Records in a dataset
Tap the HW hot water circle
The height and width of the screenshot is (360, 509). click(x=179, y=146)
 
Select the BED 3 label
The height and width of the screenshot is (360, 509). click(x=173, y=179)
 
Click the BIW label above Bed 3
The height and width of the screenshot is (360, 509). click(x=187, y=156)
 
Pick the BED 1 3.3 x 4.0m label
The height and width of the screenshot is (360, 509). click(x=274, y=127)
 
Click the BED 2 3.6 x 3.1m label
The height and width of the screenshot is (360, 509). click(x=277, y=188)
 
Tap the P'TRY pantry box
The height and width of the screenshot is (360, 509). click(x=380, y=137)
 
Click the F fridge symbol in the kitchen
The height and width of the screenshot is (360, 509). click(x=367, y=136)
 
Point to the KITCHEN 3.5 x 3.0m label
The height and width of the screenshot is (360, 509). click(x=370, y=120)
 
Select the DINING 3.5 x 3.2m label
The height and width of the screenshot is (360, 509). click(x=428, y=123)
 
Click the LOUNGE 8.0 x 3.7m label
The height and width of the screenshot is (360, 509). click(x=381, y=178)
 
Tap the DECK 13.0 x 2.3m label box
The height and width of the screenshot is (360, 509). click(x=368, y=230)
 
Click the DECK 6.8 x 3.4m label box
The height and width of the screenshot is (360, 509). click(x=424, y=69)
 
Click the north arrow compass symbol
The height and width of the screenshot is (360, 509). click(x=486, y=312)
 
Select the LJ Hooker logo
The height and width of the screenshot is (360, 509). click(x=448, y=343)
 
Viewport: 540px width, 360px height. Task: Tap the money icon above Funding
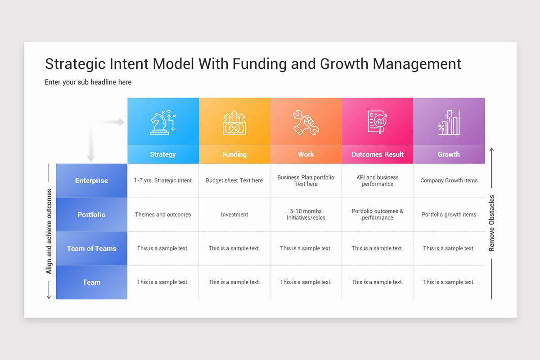point(234,123)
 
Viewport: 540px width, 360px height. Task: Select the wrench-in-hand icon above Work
point(306,122)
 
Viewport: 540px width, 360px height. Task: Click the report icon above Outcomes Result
point(377,122)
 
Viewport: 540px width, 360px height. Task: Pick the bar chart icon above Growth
point(449,122)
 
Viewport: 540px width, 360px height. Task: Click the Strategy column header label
point(163,154)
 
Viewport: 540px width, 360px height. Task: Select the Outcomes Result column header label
point(377,154)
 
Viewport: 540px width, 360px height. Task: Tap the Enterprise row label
point(91,180)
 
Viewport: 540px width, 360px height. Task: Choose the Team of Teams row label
point(91,248)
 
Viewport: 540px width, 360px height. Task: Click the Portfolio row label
point(91,215)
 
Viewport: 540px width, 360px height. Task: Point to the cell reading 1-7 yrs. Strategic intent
point(163,180)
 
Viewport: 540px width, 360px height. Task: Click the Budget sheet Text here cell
point(234,180)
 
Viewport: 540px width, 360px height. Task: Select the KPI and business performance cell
point(377,180)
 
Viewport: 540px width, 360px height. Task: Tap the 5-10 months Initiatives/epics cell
point(306,214)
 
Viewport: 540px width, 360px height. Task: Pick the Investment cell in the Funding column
point(234,215)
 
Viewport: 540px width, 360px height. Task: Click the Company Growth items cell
point(449,180)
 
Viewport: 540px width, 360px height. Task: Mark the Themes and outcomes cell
point(163,215)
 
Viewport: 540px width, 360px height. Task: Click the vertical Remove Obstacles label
point(491,223)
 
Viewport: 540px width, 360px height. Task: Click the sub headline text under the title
point(88,82)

■ WORK REQUIRED: Rewrite the stretch of lines from the line containing "Viewport: 540px width, 360px height. Task: Click the Budget" through the line containing "point(163,215)", requests included, adding 53 to every coordinate in the answers.

■ EXERCISE OUTPUT:
Viewport: 540px width, 360px height. Task: Click the Budget sheet Text here cell
point(287,233)
 
Viewport: 540px width, 360px height. Task: Select the KPI and business performance cell
point(430,233)
 
Viewport: 540px width, 360px height. Task: Tap the 5-10 months Initiatives/epics cell
point(359,267)
 
Viewport: 540px width, 360px height. Task: Pick the Investment cell in the Funding column
point(287,268)
 
Viewport: 540px width, 360px height. Task: Click the Company Growth items cell
point(502,233)
 
Viewport: 540px width, 360px height. Task: Mark the Themes and outcomes cell
point(216,268)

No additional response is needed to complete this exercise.